Task statement: Only the lines from the one with "Contact Us (1147, 1806)" through the last belong in the output; print them exactly as given below.

* * *

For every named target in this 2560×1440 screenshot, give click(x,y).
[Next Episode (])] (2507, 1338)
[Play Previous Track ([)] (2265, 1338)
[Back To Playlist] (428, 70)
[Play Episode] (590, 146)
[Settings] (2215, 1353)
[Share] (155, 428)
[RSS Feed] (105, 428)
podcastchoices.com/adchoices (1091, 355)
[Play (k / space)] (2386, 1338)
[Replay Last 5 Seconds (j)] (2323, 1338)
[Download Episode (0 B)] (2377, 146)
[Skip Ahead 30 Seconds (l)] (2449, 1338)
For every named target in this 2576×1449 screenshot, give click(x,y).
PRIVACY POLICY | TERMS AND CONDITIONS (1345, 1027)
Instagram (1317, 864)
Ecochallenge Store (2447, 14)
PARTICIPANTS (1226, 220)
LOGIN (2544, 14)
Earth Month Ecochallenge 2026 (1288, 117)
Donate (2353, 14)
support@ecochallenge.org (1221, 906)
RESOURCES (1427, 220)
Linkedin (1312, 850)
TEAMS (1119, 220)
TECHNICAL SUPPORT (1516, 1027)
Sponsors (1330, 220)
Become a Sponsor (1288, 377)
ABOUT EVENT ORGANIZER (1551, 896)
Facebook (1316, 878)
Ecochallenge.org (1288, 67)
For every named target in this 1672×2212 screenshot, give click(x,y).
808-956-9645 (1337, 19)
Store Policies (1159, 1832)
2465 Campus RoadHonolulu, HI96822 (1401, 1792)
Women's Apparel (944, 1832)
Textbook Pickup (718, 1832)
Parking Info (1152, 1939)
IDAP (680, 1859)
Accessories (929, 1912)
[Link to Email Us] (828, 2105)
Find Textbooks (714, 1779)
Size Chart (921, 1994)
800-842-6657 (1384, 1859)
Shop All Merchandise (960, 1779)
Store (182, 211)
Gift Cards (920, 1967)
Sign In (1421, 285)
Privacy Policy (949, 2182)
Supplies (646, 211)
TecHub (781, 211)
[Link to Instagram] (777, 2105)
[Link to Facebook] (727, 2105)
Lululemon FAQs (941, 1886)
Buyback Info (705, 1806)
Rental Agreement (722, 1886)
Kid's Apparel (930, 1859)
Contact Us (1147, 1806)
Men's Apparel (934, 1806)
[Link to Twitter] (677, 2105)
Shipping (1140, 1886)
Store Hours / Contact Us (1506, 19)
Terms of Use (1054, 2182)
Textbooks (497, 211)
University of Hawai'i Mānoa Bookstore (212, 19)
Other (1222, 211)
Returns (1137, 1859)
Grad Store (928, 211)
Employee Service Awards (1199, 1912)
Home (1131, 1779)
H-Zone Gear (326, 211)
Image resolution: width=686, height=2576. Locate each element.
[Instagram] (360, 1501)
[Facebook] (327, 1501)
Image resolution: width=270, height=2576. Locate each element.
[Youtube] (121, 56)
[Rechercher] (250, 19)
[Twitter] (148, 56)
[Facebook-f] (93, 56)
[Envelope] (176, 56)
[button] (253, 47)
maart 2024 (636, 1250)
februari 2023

* * *

The completed task:
Contact Us (1147, 1806)
Men's Apparel (934, 1806)
[Link to Twitter] (677, 2105)
Shipping (1140, 1886)
Store Hours / Contact Us (1506, 19)
Terms of Use (1054, 2182)
Textbooks (497, 211)
University of Hawai'i Mānoa Bookstore (212, 19)
Other (1222, 211)
Returns (1137, 1859)
Grad Store (928, 211)
Employee Service Awards (1199, 1912)
Home (1131, 1779)
H-Zone Gear (326, 211)
Image resolution: width=686, height=2576. Locate each element.
[Instagram] (360, 1501)
[Facebook] (327, 1501)
Image resolution: width=270, height=2576. Locate each element.
[Youtube] (121, 56)
[Rechercher] (250, 19)
[Twitter] (148, 56)
[Facebook-f] (93, 56)
[Envelope] (176, 56)
[button] (253, 47)
maart 2024 (636, 1250)
februari 2023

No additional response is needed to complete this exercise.